Saved entries:
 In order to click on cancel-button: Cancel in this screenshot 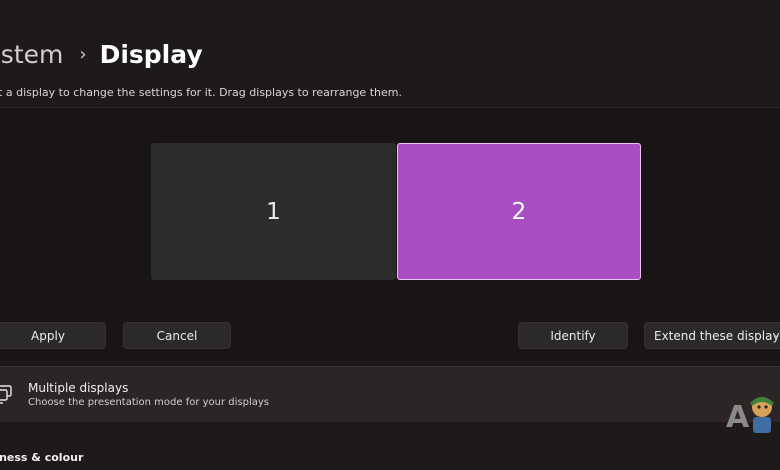, I will do `click(177, 336)`.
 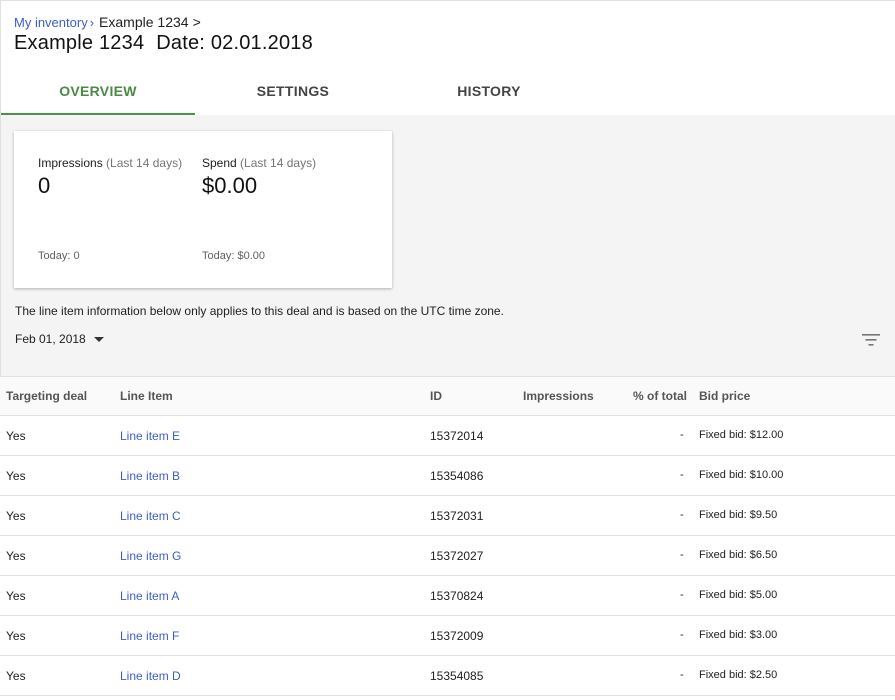 What do you see at coordinates (144, 163) in the screenshot?
I see `impressions-period: (Last 14 days)` at bounding box center [144, 163].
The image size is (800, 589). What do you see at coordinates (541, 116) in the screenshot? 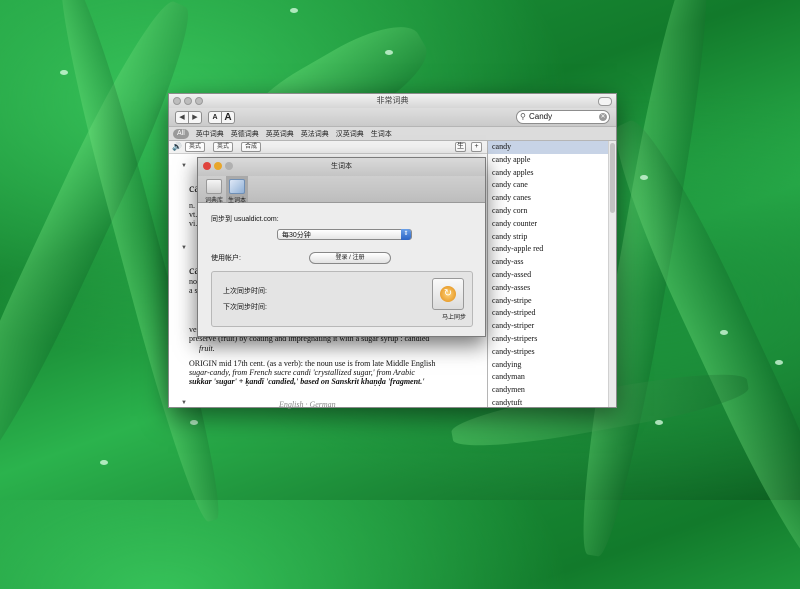
I see `search-value: Candy` at bounding box center [541, 116].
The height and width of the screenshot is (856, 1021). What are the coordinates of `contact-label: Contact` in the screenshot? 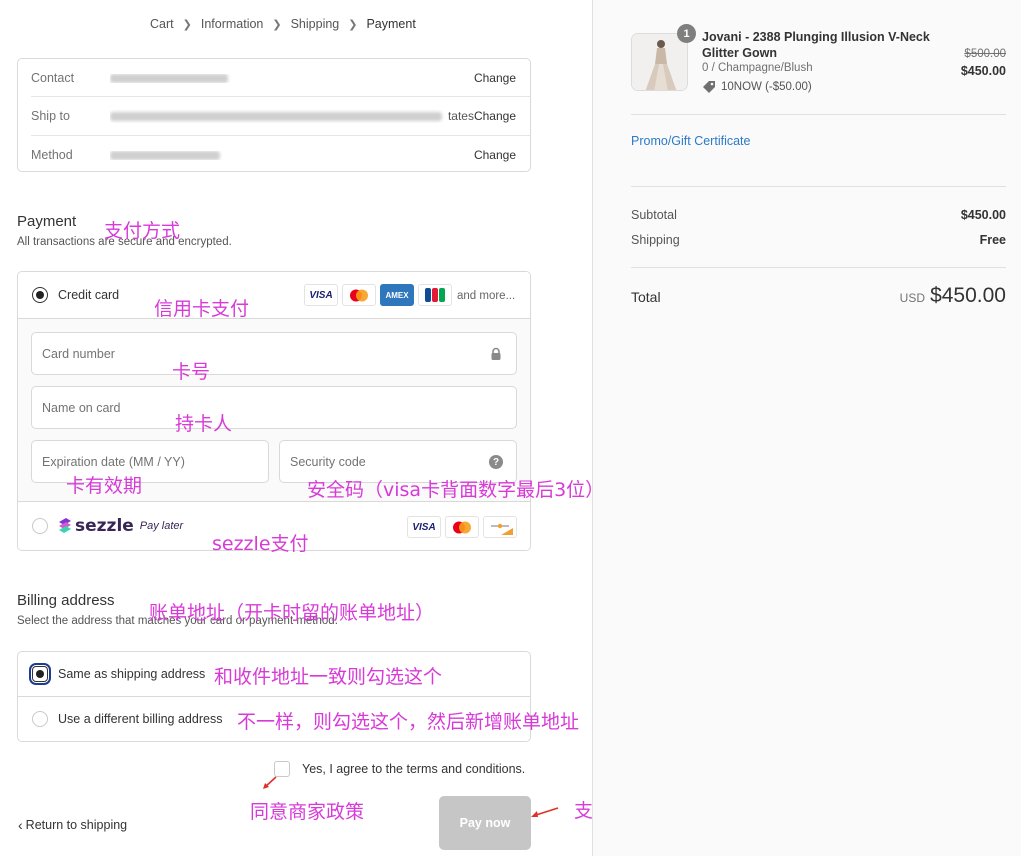 It's located at (53, 78).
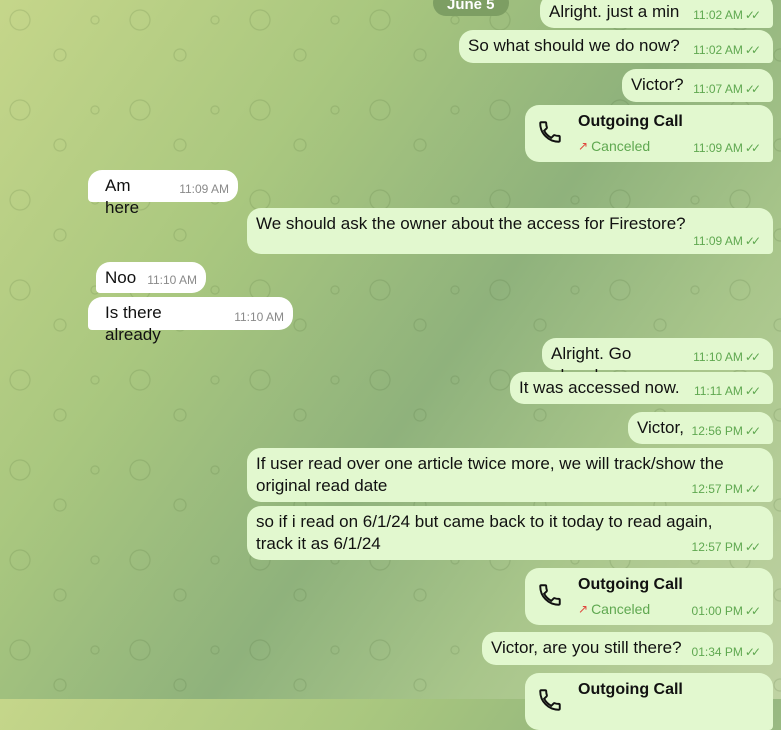 This screenshot has height=730, width=781. What do you see at coordinates (717, 431) in the screenshot?
I see `message-time: 12:56 PM` at bounding box center [717, 431].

### Work required
Copy the rows above word for word, starting with the line containing "The image size" and ending with the line containing "center [541, 116].", both included. Leave the pictures out of your copy.

### Expected answer
The image size is (800, 589). What do you see at coordinates (541, 116) in the screenshot? 
I see `search-value: Candy` at bounding box center [541, 116].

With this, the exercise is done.